Поправив на Тасе съехавшие одеяла, Кай двинулся на свет. Оттуда издалека доносились слабые голоса – значит, кто-то из обитателей уже поднялся.
О матери Кай подумал вскользь. Он предупреждал, что если припозднится, заночует прямо в дельтаплане. Ему казалось, что этого вполне достаточно, чтобы мать не беспокоилась. А выходить на связь, как договаривались, он обещал только в экстренном случае.
За столом в том же самом большом сводчатом зале сидели четверо – Самвел, Дебальцев, Шаркун и Пахомыч.
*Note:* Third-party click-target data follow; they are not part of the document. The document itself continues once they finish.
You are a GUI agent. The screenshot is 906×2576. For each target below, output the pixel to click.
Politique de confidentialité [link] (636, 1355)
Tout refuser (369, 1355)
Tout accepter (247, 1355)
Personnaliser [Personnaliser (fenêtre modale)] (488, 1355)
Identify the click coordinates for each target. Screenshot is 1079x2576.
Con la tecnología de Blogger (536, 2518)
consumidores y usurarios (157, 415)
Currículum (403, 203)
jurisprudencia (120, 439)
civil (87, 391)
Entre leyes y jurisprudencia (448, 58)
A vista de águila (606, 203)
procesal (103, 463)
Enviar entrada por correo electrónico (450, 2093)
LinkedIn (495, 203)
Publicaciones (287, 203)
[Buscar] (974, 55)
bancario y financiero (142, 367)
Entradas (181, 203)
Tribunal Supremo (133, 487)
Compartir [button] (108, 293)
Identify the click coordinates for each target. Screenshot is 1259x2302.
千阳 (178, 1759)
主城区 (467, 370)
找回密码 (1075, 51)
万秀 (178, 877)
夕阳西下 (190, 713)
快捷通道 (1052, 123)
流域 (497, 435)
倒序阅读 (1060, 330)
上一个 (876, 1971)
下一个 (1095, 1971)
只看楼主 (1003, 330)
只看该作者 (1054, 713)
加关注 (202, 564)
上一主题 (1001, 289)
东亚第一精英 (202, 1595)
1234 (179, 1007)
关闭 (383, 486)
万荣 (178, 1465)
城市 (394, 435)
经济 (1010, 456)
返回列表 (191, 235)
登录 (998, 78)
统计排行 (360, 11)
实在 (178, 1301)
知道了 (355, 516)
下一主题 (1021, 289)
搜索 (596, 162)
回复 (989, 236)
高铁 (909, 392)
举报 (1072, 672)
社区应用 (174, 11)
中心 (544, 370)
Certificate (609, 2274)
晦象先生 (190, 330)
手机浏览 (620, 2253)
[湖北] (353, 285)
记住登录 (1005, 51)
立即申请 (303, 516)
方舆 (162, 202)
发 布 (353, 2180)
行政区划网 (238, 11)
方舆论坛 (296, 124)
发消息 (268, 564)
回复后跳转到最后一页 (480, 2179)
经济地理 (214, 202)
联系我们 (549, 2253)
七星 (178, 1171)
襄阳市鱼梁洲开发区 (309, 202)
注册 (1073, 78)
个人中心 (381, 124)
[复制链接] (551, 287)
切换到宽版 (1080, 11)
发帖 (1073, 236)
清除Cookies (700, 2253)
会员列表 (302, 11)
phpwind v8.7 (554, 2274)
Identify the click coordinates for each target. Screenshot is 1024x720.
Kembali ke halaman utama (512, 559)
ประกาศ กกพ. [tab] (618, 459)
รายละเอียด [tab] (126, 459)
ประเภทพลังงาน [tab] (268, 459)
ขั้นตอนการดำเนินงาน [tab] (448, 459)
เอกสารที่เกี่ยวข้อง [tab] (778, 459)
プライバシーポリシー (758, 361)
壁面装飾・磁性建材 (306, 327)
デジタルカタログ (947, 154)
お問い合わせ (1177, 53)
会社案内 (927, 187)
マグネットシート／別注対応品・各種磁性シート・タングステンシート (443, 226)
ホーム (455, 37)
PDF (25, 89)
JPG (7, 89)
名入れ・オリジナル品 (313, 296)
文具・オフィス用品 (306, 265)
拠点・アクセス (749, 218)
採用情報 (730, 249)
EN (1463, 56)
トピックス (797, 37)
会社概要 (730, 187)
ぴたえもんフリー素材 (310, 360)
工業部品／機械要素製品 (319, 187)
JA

Кай поздоровался – ему кивнули в ответ. Пахомыч мотнул своим красным колпаком, дескать, давай ко мне. Но Кай устроился возле Самвела. Тот что-то рисовал на обрывках бумаги. Кай покосился – это были фигурки человечков и животных.
– Что это? – не удержался Кай.
– Пэтроглифы, – обронил неспешно Самвел. – В пэщэре адной. – Он сделал паузу. – Была стаянка. – Опять помолчал. – Пэрвабытнага чэловэка. – Усы и борода надолго закрыли его рот. Наконец снова разомкнулись. – Шест тысач лэт назад. – Казалось, больше ничего не последует. Однако после долгой паузы Самвел снова оживился. В голосе его чувствовалась затаённая гордость: – Я пэрвий аткрыл. Ныкто нэ видэл. До мэня.
– Зачем вам? – спросил Кай. – Это?
– Каждый сходит с ума по-своему, – встрял Шаркун. – Слышал про Робинзона? Он царапал дни. Вот и этот… Мартышкин труд называется, – заключил он.